I reef hanno tempi molto ampi per ricostituirsi: “Almeno 10-15 anni per recuperare da eventi del genere”, in due anni per la GBR ci sono stati due casi ugualmente drammatici che rischiano di minare per sempre almeno una parte della barriera.

I 2300 km di GBR sono stati influenzati da vari fattori e oggi la regione settentrionale è una delle più colpite. Attualmente le soluzioni per cambiare la situazione, come ci ha testimoniato il ricercatore, servirebbero politiche di protezione massicce : “Lo sbiancamento è indissolubilmente legato ai cambiamenti climatici – ha continuato Hoey – noi dobbiamo tenere la grande barriera corallina, e anche le altre negli abissi del pianeta, intatte. Le azioni più efficaci possono essere locali, come il miglioramento della qualità dell’acqua o la protezione di alcuni pesci, ma il nostro lavoro ha dimostrato che tutto ciò non è abbastanza”.

Il futuro delle barriere è legato ad una gestione efficace di parchi marini e interventi urgenti per ridurre il riscaldamento globale.

Facendo un piccolo passo indietro. Come si è arrivati ad avere dei cimiteri di coralli sbiancati? Hoey è sicuro su questo: “I cimiteri bianchi sono stati creati in realtà da una risposta dei coralli alle alte temperature delle acque, quando il calore si alza i coralli vengono stressati e espellono piccoli impianti unicellulari (zooxantelle) che solitamente vivono nel loro tessuto. Le zooxantelle conferiscono ai coralli i loro colori caratteristici, ma una volta espulsi il tessuto del corallo in sé è trasparente e proprio per questo si può vedere lo scheletro bianco sotto.

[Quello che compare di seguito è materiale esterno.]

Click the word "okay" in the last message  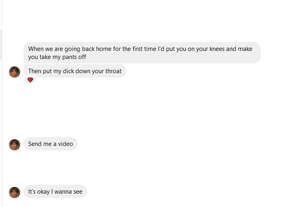pos(43,192)
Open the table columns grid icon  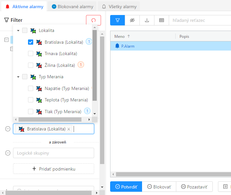click(161, 20)
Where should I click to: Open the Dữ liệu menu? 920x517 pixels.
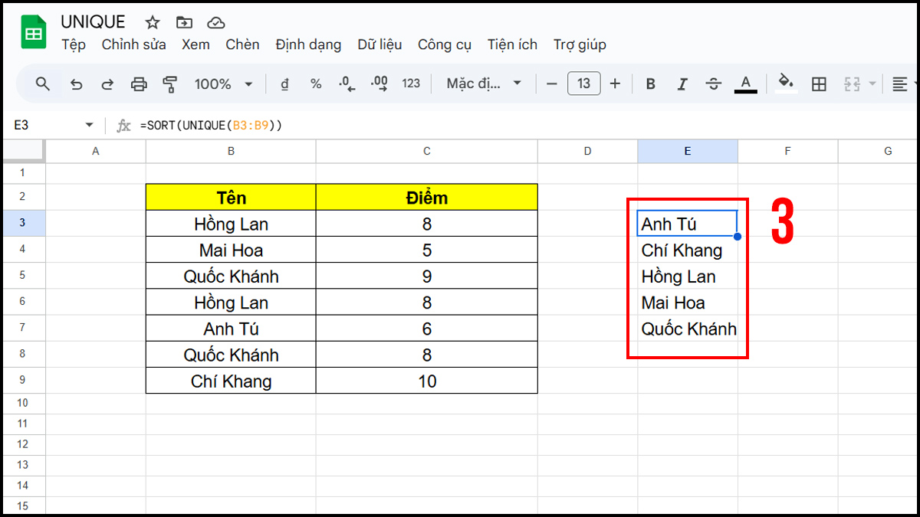coord(380,44)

Gli organismi non solo forniscono ai coralli il loro colore, ma forniscono anche la nutrizione”.

Molti funzionari in giro per il mondo si stanno adoperando per riprendere in mano la situazione, la Grande Barriera Corallina è un patrimonio assoluto e come ha ricordato lo scienziato: “Sostiene numerose industrie e vale miliardi per l’economia australiana”.

La bellezza dei coralli è economica, scientifica e naturale; la perdita di un simile patrimonio a chi conviene?